Could someone please tell me why the second someone finds out you're pregnant, they're the top authority on your life? I get that you've been there before, that you "Know exactly how I'm feeling," but would you just shut up unless I ask you for your input? I do have examples of this:
Example number one: Fetal Demise
Well Meaning Woman (WMW): How far along are you now?
Me: 11 weeks
WMW: Oh. That's about how far I was when I had a miscarriage.
WHAT?! Why would you tell a hormonal woman in her first trimester about your miscarriage? Yes, it happens. Yes, if I have a miscarriage, I would love to know that you've been there, but right now, I don't need the solid assurance that every woman miscarries in her first trimester!
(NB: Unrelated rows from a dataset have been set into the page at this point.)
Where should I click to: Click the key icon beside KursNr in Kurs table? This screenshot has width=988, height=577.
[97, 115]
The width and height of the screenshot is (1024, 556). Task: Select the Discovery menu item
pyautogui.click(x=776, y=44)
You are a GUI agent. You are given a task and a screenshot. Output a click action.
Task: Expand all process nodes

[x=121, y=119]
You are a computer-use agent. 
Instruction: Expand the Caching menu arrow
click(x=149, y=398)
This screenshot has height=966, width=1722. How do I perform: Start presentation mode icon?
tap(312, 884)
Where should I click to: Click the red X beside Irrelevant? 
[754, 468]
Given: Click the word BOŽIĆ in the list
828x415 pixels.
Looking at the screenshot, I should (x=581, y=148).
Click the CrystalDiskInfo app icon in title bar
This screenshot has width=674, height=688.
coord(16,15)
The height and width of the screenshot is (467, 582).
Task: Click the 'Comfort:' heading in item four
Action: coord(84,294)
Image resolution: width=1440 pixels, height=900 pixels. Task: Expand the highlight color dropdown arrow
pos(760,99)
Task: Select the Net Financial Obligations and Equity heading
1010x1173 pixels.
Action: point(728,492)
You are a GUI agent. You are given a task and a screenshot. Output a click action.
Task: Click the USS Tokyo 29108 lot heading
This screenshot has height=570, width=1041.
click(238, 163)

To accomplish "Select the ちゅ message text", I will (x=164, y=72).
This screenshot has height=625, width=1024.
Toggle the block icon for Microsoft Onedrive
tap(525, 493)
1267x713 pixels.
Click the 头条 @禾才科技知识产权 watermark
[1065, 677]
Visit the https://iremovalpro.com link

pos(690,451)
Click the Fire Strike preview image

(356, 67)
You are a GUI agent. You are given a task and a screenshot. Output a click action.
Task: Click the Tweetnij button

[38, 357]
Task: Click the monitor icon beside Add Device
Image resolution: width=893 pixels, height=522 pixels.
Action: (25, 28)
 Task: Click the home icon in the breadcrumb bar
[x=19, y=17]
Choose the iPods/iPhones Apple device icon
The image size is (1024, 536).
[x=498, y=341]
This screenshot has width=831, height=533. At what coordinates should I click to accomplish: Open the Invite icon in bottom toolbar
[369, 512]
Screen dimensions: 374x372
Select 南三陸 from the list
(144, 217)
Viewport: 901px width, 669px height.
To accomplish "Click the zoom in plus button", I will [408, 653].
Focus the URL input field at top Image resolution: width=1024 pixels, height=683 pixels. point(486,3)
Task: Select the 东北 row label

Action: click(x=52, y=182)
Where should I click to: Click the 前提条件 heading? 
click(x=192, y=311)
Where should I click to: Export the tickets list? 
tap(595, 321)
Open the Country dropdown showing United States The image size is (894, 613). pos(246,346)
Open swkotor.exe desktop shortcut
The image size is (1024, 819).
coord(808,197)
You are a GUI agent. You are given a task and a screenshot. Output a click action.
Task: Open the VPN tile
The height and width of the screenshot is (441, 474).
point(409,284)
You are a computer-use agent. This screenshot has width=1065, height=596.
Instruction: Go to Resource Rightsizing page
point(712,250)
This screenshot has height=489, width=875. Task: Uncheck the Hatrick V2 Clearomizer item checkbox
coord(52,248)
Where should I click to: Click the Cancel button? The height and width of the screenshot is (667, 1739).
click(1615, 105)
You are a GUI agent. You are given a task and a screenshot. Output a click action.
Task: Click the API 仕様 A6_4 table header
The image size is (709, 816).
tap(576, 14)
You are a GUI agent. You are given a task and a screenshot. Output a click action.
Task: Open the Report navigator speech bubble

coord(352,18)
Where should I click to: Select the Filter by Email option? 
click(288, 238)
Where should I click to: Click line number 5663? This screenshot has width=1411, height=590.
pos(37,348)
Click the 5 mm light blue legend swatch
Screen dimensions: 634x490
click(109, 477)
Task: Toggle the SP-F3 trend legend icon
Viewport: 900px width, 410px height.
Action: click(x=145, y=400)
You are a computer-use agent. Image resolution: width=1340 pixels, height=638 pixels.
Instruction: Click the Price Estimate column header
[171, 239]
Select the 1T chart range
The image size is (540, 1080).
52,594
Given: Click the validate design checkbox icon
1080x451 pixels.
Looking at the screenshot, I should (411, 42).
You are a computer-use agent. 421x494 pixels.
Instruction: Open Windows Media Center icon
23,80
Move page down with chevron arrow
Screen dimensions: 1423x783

Seriously!
Example number two: Pregnancy Safety
Me: I'm going to dye my hair.
WMW: You need to make sure you talk to your doctor before you do that. Hair dye is bad for you in pregnancy, it can hurt the baby.
Guess what? It's really not. And there's NO evidence to suggest that it can affect the baby. None whatsoever.
Example number three: Morning Sickness
WMW: How are you feeling?
Me: I'm okay.
WMW: Still sick?
WMW: Shouldn't you be about over that by now?
ARE YOU KIDDING ME?! Guess what? I'm not. Isn't that enough? It's not like I can say, "Ok, fetus, it's been a few weeks now, it's time to be over this!" Apparently my body will stop being sick if and when it's ready to stop being sick. Don't tell me that I should be over it by now. Really. It won't go well.
Example number four: Still Morning Sickness
WMW: I know EXACTLY how you feel. I was sick until 17 weeks. I even threw up once. It was horrible.
This I didn't even gratify with a response. You threw up ONCE?! I would have given up my right arm to only throw up once! I throw up once a day...at least. Usually twice, and there were days that the number reached 4, 5, even 6 times. So no. You don't know exactly how I feel. I know that you were sick for all those weeks, and I would never want to make you feel like your sickness wasn't as bad as mine, because I'm sure it was horrible. But...don't you dare try to console me by telling me you threw up once during the first trimester. That's not the same as throwing up multiple times a day, really, it's not.
I say this, because as we speak, my sickness seems to be decreasing, at least a little bit. My multiple times a day is down to about 1 a day, and that's a lot more doable for me...but the constant nausea still hasn't lifted. I feel better when you tell me that you were sick too, and that you sympathize with my pain. It's okay to leave it at that. Really.
In other news, I'm looking for a new doctor who accepts medicaid. Anyone have recommendations?